Nessa quinta-feira o Presidente dos Estados Unidos da América, George W. Bush, discursou oficialmente durante a cerimônia de sua posse de cargo.
O texto foi mudado 14 vezes, desde o primeiro dia em que foi escrito, 14 dias atrás. Ou seja, uma mudança por dia.
Tantas alterações, tanto "conversé", para que tudo fique na mesma. Aqui no Brasil, diríamos que suas palavras foram pura "balela".
Serão mais quatro anos de "anti" nos EUA. Leis anti-abortos, anti-gays, anti-impostos, anti-previdência social, anti-Kyoto, anti-palestinos, anti-liberdades religiosas, anti-islamismo e por aí vai.
Em seu discurso ele afirma que "levará a democracia a outros povos a qualquer custo". Bem, "a qualquer custo" não parece ser uma expressão muito democrática, ainda mais quando o "tom" não soa amigável, significando que, querendo ou não, a tal "democracia yankee" deve ser aceita, situação do Iraque hoje em dia.
Isso faz lembrar Hitler que queria exportar para o mundo suas idéias da supremacia ariana e quis fazer isso "a qualquer custo".
O problema é que ainda encontramos algumas contradições entre o pensamento "bushiniano" e a prática de suas teorias.
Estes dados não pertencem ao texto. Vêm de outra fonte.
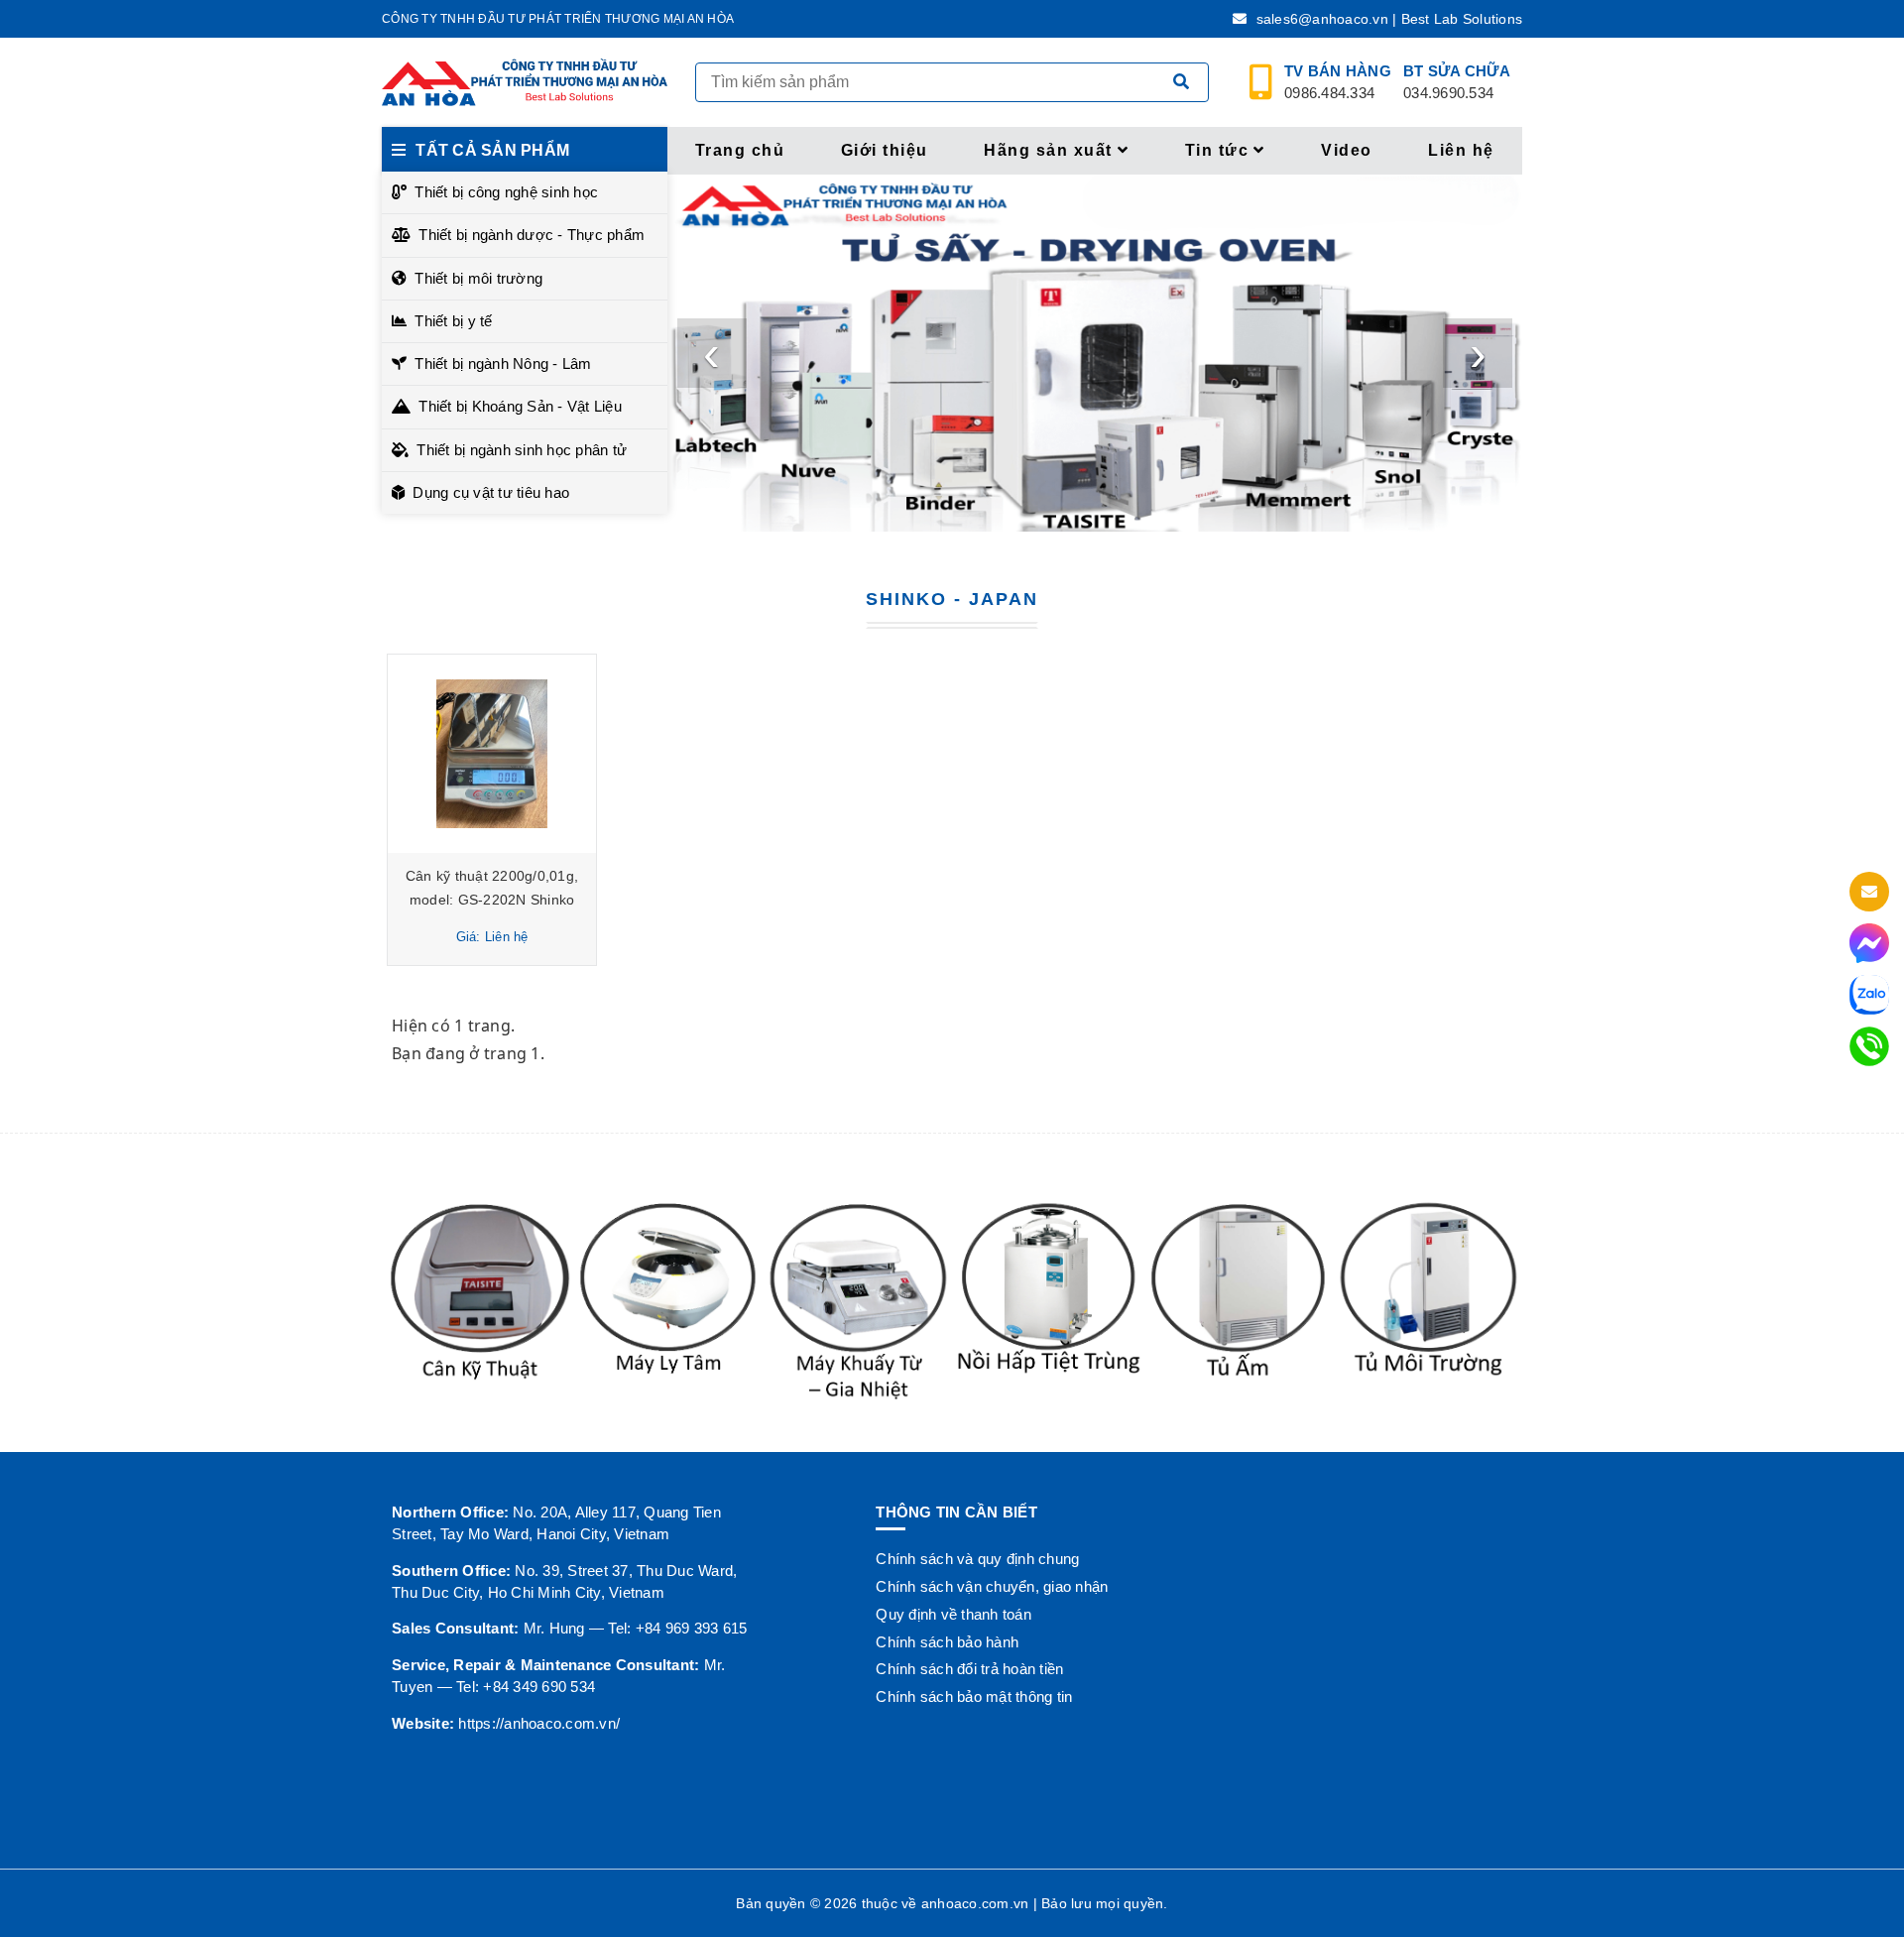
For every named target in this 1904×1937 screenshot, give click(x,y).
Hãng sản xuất (1048, 150)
Amantes de tanta democracia, o que fazem os EUA de mãos dadas com a Arábia Saudita, com grande parceria no comércio de petróleo? E o que faz a Casa de Saud, casta saudita que governa o país numa ditadura sem limites, ser tão próxima da família Bush?
Nada mais pode ser feito agora. Mesmo com alto índice de desemprego, fábricas se mudando para a China, 40 milhões de pessoas sem assistência médica e mais uma série de mazelas, os norte-americanos votaram em Bush.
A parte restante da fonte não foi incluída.